Selected text:
━━━

Auckland's move from level 4 to level 3 has pushed the Delta outbreak's R number above one, meaning it's now probably spreading exponentially, an expert has said.
And he's warning a strict two-week level 4 lockdown might soon be needed to "prevent the outbreak from spiralling out of control".
The rapid plunge into level 4 after a single case was found in August undoubtedly prevented a much bigger outbreak, daily case numbers peaking in the 80s about 12 days into the lockdown before falling down to as low as eight by late September. By then Auckland had moved to level 3.
But it takes about a week or so for the effects of a change in restrictions to start appearing in the statistics, because infected people generally don't have symptoms until five or six days later. Figures show the seven-day rolling average of daily case numbers in New Zealand was slowly trending downwards until a week after Auckland moved into level 3.
"It's clear now cases are trending upwards and it looks like the shift from level 4 to level 3 has contributed to that," said Michael Plank, disease modeller and researcher at Te Pūnaha Matatini and the University of Canterbury.
The Government on Monday said Auckland would spend another week at its current alert level 3, step 1 settings, which unlike other areas in level 3, allow for limited contact between households. Dr Plank said Cabinet had no choice.
"Any significant easing of restrictions now could really accelerate that case growth - we could see spiral out of control and put large numbers of people in hospital."
Without restrictions, Delta has an estimated R number of six - that means each infected person on average would infect six others. The number of infected quickly adds up - those six would infect 36 more, who'd pass the virus onto 216 others, and so on. It only takes a few more generations to see millions infected. On a graph, it looks like a ramp that gets steeper and steeper.

━━━

About this exercise:
Write the next part of the article on Auckland's Delta outbreak, picking up after its final sentence. The entries that follow are unrelated to the article on Auckland's Delta outbreak.

Extracted material:

━━━

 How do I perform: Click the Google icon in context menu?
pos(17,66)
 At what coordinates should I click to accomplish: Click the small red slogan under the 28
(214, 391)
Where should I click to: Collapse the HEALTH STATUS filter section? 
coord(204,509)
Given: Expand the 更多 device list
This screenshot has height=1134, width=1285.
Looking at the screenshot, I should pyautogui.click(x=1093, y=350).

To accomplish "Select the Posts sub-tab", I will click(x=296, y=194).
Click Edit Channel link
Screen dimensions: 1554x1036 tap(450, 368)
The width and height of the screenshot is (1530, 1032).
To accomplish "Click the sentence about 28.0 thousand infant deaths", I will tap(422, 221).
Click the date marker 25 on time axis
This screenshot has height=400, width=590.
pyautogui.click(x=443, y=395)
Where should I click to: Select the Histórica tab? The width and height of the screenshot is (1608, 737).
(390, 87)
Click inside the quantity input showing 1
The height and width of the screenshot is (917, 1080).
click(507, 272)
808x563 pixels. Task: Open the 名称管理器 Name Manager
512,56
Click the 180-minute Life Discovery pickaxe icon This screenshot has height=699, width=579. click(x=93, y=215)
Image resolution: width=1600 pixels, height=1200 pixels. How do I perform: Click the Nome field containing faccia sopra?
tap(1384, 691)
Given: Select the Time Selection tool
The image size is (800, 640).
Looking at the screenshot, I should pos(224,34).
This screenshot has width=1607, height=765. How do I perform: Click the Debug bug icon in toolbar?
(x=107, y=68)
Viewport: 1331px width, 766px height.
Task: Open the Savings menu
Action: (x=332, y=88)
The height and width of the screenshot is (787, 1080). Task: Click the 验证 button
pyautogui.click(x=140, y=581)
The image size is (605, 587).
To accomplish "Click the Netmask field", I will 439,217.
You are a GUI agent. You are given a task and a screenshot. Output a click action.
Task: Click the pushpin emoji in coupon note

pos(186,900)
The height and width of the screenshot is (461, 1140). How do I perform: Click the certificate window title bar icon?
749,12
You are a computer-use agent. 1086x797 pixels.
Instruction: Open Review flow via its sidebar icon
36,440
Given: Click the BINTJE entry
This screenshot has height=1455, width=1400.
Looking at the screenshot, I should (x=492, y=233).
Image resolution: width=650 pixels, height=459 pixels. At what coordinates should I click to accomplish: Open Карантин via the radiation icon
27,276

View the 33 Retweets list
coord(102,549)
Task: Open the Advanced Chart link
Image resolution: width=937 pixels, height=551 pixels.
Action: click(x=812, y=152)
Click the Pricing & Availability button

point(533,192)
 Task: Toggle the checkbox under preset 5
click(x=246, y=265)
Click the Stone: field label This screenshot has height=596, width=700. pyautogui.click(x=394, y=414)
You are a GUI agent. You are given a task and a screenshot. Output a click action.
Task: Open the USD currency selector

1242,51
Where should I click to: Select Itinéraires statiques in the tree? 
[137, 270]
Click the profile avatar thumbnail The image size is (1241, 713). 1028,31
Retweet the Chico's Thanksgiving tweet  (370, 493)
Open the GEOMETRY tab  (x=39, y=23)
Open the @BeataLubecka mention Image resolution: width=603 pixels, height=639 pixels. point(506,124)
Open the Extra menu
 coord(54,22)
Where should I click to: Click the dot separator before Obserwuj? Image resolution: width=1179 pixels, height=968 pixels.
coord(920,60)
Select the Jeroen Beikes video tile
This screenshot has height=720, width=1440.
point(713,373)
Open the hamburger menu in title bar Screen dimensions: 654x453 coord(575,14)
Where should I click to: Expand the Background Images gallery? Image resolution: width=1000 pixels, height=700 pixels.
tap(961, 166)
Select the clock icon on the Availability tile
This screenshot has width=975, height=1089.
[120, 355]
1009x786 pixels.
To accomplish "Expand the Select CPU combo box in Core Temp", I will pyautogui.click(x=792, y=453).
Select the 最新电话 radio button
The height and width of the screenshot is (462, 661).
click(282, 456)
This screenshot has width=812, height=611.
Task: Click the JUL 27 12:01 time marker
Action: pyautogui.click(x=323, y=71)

━━━

Written reply:
Dr Plank said at present, modelling suggests the R number in our Delta outbreak is "around about 1.2 to 1.3".
"Although that might sound like it's only slightly greater than one, because of the way that compounds over time it can still lead to a significant number of cases... The real problem is if that R number increases just a little bit more to 1.4 or 1.5, then cases could start increasing very rapidly."
A little bit of maths can illustrate just what he means - think of it like compound interest. Starting with a single case, an R number of 1.2 after 10 generations would result in 6 infections; after 20, 38 infections; and after 30, 237 infections.
If the R number was 1.5, that single case after 10 generations results in 57 infections - nearly 10 times more than at an R of 1.2; after 20, it's at 3325, and after 30 more than 191,000 - a more than 800-fold increase.
It's not known how many people were already infected with Delta before the level 4 restrictions were put in place. The restrictions are designed to push the R number below one - if each person on average infects fewer than one other person, the outbreak eventually dies out. It can be difficult to estimate the R number in outbreaks like New Zealand's however, when the daily case numbers are still low enough that they can fluctuate a lot from day-to-day.
Whether Auckland's step 1 loosening of restrictions, allowing households to mingle outdoors and reopening daycare centres, will push that R number up remains to be seen.
"It could go one of two ways - we may be able to keep case numbers under control until we get enough people vaccinated... but the trouble is there's quite a narrow margin for error now," said Dr Plank. "If we start to see cases growing much more steeply than they are at the moment, then our healthcare system will be under strain and it may be that we need to tighten restrictions or have something like a two-week strict lockdown to prevent the outbreak from spiralling out of control."
With the Government signalling it's unlikely to do that, Dr Plank said tighter geographic border controls might be needed, with rapid tests and proof of vaccination required for anyone crossing.
"None of these things will keep COVID contained forever but they could delay it, and that could buy us some valuable time to get people vaccinated."